Bila dulu kaum difabel sering diasingkan dari lingkungan sosial dan pekerjaan, tampaknya hal itu kian terpatakan. Indonesia semakin bergerak menjadi negara yang humanis menyusul sejumlah negara lainnya, sebut saja salah satunya adalah Amerika Serikat yang sudah ramah dalam melibatkan kaum difabel ke dunia kerja sejak lama.
Di sana kita dapat dengan mudah menemukan pegawai (misalnya kasir) yang bisa menggunakan bahasa isyarat. Ya, penutur bahasa isyarat bukanlah hal yang langka di Amerika Serikat. Bahkan bisa dikatakan bahasa isyarat menjadi salah satu syarat tak wajib yang memiliki nilai lebih dalam dunia hospitaliti di sana.

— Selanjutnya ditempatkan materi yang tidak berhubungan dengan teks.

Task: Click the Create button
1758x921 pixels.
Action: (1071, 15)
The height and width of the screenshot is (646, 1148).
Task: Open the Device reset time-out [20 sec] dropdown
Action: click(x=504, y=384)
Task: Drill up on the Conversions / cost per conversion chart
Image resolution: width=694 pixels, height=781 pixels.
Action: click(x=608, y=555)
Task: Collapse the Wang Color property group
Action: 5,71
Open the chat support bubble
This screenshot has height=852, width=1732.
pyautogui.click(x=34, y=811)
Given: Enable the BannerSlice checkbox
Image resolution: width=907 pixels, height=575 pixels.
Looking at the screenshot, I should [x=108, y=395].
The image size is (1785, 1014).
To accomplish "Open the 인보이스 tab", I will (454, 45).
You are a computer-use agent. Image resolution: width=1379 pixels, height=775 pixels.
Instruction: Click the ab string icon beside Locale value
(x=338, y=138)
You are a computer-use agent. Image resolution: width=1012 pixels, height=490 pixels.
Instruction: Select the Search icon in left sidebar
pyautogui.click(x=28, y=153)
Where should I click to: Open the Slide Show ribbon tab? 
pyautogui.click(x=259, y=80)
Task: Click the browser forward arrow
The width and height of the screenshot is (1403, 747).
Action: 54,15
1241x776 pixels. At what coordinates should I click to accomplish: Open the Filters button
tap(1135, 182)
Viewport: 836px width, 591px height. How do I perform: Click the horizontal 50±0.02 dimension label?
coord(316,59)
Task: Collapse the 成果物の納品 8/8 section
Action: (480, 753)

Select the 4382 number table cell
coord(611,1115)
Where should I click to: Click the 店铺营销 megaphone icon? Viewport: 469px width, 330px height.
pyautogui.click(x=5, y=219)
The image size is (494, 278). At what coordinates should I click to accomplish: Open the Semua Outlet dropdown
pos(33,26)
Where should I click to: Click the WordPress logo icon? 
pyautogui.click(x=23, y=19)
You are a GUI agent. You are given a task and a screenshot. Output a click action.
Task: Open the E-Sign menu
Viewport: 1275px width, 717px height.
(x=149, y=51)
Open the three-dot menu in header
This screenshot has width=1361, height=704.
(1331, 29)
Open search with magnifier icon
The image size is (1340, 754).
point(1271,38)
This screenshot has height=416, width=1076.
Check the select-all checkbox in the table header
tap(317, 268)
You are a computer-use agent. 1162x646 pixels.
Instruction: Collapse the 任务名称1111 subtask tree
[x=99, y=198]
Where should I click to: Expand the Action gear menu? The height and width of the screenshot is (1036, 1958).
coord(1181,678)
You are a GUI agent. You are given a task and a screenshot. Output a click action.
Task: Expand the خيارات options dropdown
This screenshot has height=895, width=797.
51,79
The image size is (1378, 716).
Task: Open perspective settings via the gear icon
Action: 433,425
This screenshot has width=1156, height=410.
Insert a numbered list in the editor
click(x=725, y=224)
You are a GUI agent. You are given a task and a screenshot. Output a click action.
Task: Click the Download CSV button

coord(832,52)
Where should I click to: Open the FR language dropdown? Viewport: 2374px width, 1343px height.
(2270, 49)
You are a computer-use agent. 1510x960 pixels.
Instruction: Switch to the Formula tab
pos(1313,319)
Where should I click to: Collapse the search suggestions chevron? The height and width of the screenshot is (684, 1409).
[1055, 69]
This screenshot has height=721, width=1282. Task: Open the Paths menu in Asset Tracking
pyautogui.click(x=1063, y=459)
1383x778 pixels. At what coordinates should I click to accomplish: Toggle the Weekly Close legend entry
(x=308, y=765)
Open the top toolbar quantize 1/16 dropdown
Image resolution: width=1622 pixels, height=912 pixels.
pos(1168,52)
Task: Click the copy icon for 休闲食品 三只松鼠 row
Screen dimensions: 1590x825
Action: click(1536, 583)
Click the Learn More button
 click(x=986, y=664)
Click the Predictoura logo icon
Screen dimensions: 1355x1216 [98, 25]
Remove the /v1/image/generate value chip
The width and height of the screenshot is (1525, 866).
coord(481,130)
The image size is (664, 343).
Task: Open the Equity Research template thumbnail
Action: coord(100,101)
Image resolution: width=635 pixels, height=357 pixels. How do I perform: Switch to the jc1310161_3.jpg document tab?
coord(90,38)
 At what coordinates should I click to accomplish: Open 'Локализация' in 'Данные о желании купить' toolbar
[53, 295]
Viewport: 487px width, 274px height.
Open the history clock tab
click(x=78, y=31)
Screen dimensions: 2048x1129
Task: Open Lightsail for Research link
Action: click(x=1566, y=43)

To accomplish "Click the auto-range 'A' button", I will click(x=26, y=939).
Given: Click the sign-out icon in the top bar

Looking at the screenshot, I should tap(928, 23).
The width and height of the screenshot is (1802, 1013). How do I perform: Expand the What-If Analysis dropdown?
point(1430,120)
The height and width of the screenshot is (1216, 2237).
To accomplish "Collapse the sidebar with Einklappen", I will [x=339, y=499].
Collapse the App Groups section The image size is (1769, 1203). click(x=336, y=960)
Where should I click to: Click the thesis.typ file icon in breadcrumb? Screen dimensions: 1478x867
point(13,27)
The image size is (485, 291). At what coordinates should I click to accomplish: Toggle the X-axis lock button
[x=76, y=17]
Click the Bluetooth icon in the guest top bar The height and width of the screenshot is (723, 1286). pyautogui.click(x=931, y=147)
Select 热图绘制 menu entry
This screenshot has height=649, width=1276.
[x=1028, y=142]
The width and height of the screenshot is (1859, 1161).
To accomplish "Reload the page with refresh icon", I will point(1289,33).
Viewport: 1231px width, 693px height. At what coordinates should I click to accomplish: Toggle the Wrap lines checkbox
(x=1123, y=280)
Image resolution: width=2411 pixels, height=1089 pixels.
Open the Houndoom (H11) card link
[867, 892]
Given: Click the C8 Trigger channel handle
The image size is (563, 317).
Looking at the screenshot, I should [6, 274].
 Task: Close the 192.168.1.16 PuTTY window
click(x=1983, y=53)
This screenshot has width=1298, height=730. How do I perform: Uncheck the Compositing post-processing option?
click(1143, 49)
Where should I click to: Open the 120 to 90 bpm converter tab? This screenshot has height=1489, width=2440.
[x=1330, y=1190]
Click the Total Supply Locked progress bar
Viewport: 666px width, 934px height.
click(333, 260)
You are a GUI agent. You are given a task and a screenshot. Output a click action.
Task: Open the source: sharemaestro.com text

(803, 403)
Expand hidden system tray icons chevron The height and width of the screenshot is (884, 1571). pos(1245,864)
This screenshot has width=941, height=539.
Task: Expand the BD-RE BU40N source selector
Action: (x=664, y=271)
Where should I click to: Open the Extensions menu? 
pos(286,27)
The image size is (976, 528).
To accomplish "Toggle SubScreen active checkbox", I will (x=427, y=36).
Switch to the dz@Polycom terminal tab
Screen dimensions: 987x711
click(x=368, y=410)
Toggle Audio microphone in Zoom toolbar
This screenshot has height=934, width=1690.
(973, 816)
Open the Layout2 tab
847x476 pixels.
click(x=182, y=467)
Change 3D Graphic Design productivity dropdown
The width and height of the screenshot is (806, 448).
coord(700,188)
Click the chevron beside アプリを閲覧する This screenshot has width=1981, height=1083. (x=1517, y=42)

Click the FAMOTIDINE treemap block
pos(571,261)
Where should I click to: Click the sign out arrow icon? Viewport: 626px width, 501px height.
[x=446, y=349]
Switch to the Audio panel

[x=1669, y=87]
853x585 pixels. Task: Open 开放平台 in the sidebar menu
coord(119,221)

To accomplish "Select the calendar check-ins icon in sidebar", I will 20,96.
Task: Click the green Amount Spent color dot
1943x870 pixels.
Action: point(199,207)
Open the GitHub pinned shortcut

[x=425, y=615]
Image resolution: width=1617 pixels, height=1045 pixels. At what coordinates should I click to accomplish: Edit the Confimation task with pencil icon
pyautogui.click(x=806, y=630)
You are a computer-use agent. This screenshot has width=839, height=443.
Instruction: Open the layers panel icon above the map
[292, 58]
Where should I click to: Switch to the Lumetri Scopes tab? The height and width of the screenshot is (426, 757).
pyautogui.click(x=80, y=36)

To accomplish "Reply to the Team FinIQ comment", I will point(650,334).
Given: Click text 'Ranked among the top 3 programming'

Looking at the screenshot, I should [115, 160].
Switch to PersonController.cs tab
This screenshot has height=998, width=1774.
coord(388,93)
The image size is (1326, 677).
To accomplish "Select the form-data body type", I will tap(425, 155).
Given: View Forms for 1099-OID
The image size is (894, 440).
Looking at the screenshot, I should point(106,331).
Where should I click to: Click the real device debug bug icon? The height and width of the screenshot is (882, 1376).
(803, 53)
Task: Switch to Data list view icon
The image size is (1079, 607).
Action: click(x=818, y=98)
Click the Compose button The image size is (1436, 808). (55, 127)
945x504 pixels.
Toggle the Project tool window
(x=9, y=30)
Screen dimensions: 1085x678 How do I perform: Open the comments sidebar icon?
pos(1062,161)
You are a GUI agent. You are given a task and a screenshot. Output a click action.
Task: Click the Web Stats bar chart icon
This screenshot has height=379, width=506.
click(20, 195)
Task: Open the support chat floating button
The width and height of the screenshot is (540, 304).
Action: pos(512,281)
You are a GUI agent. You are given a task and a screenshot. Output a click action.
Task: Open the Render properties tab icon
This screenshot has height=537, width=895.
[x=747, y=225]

Indonesia? Tentu Indonesia kini tak mau ketinggalan. Semakin banyak kita temukan bisnis hospitaliti dengan pegawainya yang mampu menggunakan bahasa isyarat. Di televisi pun kita sudah semakin familiar melihat ada layar kecil di pojok layar televisi yang menampilkan penerjemah dari bahasa lisan ke bahasa isyarat. Hal ini memperlihatkan bahwa negara kita semakin aware terhadap kaum disabilitas, dalam hal ini bagi teman tuli.
Di media sosial mulai sering kita lihat kaum difabel unjuk gigi memperlihatkan bahwa mereka sama seperti orang-orang lainnya, memiliki daya saing di dunia kerja. Misalnya saja, ada seorang driver ojek online yang merupakan seorang teman tuli (mereka lebih suka disebut 'teman tuli' daripada tunarungu. Tunarungu memiliki kesan kasar).
Driver ojek online tersebut memperlihatkan bahwa meski ia memiliki keterbatasan dalam pendengaran, ia tetap bisa bekerja dan berkomunikasi dengan customernya.
Di Jogja terdapat komunitas ojek yang beranggotakan kaum difabel. Komunitas tersebut bernama Ojek Difa. Keberadaan Ojek Difa memperlihatkan bahwa kaum difabel bukanlah kaum yang boleh dipandang sebelah mata. Keterbatasan fisik tidak menjadi alasan dan hambatan dalam menjadi orang yang produktif.
Beberapa contoh kecil di atas hendaknya menjadi tamparan bagi kita yang masih memandang kaum difabel dengan sebelah mata. Keterbatasan fisik tidak menjadikan diri mereka sebagai pribadi yang rendah, mereka sama dengan kita yang tidak memiliki keterbatasan fisik ini.
Sering kali justru pandangan sebelah mata kita terhadap mereka yang menjadi pembunuh semangat mereka. Mereka juga manusia, seperti orang normal lainnya yang dapat hancur semangatnya bila dipandang rendah.
Balik lagi kepada diri kita semua, bagaimana memanusiakan manusia. Hewan peliharaan saja sering kita manusiakan, mengapa tidak bagi kaum difabel yang jelas-jelas juga manusia, sama seperti kita.
Kesempatan untuk mereka adalah apa yang perlu kita berikan. Sehingga mereka dapat ikut terserap ke dunia kerja, atau bahkan mereka yang dapat membuka lapangan pekerjaan bagi banyak orang.